Transcribe verbatim everything from "The most important" down to "of the world." in the passage on Dehon's travels below.

--- begin Source passage ---

His attendance at Paris as a law student will permit him to live in a cosmopolitan city fully evolving as a ‘modern’ city and will enable him to come into contact with people from many countries and a variety of social conditions. In his own words he states: “I received many graces. I came into contact with great intellectual developments. I learned to study the world without being tarred by it”[2]. With Palustre as his companion, an influential friend from his student days in Paris, he will visit England, Ireland, and Scotland in 1862.  Initially the year was intended to be spent in London for the purpose of learning English. This friend will transmit a passion for art, literature, and archeology. Immediately thereafter, this friend will travel with Dehon to the North of Europe and they will visit Germany, Denmark, Sweden, and Norway. When these travels are over, the two friends will travel to Austria in 1863 where a visit with Count Chambord, the pretender to the French throne (Henry V) will take place. When his law studies are completed, Dehon will travel with his friend to Holland and Belgium.

The most important trip he made at this stage of his life was certainly the one to the Middle East in 1864 where, in visiting the sacred sites, he found reinforcement for his priestly calling. Using the sole means available at the time to achieve it, land and sea, it allowed him to traverse many countries: Italy, Dalmatia, Albania, Greece, Egypt, Palestine, and the city of Rome upon return. His notes taken during his travels at this period reveal his constant interest in what is going on, seeking information, a predilection for exchange and relationships. All this will reappear when he has matured as an indefatigable reader and writer, a perpetual participant at meetings and congresses, a person interested in culture and willing to spread its values; we can characterize him as a true son of the universal church of his time and a citizen of the world.

--- end Source passage ---
--- begin Entries provided ---

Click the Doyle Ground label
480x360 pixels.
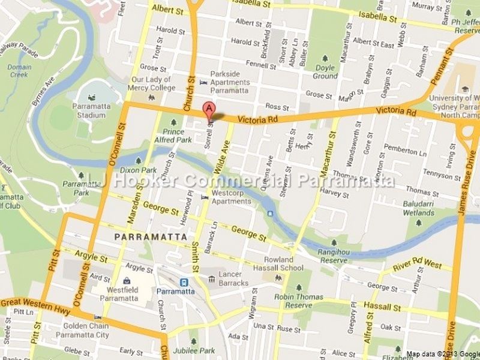pyautogui.click(x=325, y=72)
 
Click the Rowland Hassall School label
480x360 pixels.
pyautogui.click(x=284, y=264)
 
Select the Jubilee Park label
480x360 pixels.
pyautogui.click(x=194, y=350)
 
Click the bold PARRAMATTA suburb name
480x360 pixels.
pyautogui.click(x=150, y=238)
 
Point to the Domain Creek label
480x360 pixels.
pyautogui.click(x=19, y=71)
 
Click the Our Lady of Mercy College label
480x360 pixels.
pyautogui.click(x=153, y=83)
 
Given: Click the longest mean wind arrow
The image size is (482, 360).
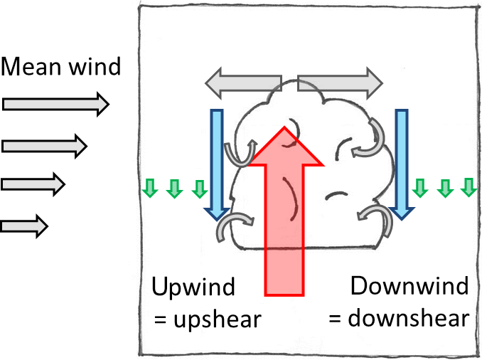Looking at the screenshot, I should click(55, 105).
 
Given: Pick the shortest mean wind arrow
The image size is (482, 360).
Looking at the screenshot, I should click(24, 226).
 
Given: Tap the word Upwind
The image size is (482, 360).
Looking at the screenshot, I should click(193, 287).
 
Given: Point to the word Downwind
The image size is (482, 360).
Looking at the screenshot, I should click(409, 287).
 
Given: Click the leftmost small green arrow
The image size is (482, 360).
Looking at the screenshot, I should click(149, 189).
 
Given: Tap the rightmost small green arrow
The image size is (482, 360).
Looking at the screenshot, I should click(468, 187).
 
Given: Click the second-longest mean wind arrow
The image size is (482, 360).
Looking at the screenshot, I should click(44, 147).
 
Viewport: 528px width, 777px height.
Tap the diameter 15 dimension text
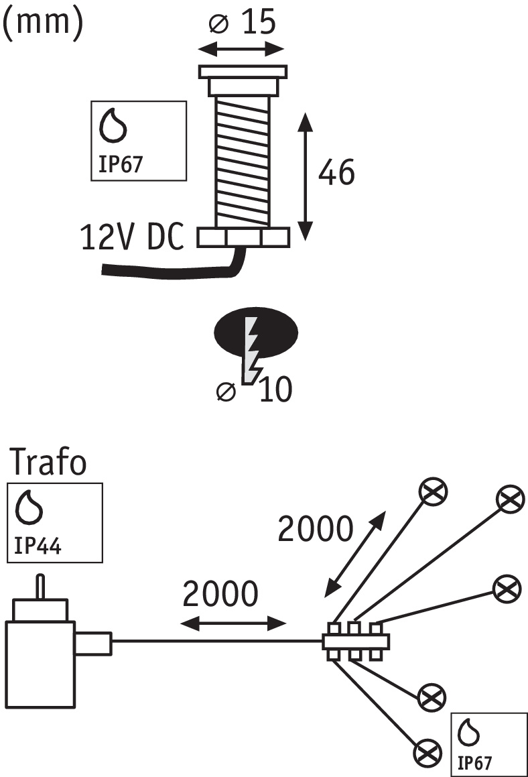(x=242, y=23)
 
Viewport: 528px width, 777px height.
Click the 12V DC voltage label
(x=132, y=238)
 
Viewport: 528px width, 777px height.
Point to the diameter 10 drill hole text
(x=255, y=390)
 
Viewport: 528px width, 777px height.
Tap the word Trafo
(x=50, y=463)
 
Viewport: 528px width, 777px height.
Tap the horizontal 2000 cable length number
(x=220, y=594)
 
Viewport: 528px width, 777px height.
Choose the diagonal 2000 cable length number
(x=315, y=530)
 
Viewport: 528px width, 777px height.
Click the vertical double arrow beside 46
(x=306, y=177)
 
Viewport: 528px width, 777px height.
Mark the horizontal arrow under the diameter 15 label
(x=242, y=49)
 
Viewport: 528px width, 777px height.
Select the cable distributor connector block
(x=356, y=642)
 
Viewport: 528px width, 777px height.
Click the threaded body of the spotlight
(x=243, y=161)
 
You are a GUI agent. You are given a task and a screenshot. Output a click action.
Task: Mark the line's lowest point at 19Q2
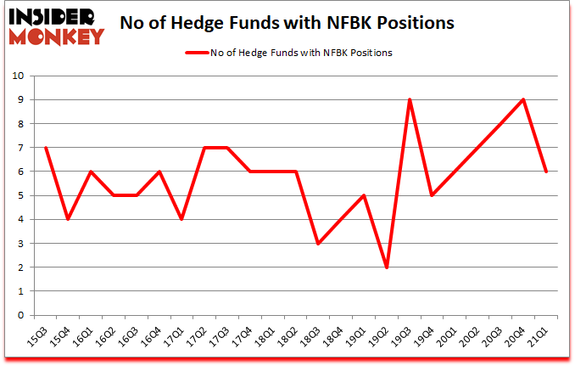[x=387, y=267]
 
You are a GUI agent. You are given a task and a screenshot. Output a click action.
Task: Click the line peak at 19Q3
[x=410, y=100]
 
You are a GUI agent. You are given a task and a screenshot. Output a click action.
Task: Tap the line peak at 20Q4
[x=523, y=100]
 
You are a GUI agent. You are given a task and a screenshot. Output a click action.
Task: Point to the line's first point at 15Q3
[x=45, y=148]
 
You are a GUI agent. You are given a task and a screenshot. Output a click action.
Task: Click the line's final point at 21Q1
[x=546, y=172]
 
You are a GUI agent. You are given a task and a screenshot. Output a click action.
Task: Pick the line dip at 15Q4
[x=68, y=219]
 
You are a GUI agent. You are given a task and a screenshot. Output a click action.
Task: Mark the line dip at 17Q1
[x=181, y=219]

--- end Entries provided ---

• _Exercise result_
The most important trip he made at this stage of his life was certainly the one to the Middle East in 1864 where, in visiting the sacred sites, he found reinforcement for his priestly calling. Using the sole means available at the time to achieve it, land and sea, it allowed him to traverse many countries: Italy, Dalmatia, Albania, Greece, Egypt, Palestine, and the city of Rome upon return. His notes taken during his travels at this period reveal his constant interest in what is going on, seeking information, a predilection for exchange and relationships. All this will reappear when he has matured as an indefatigable reader and writer, a perpetual participant at meetings and congresses, a person interested in culture and willing to spread its values; we can characterize him as a true son of the universal church of his time and a citizen of the world.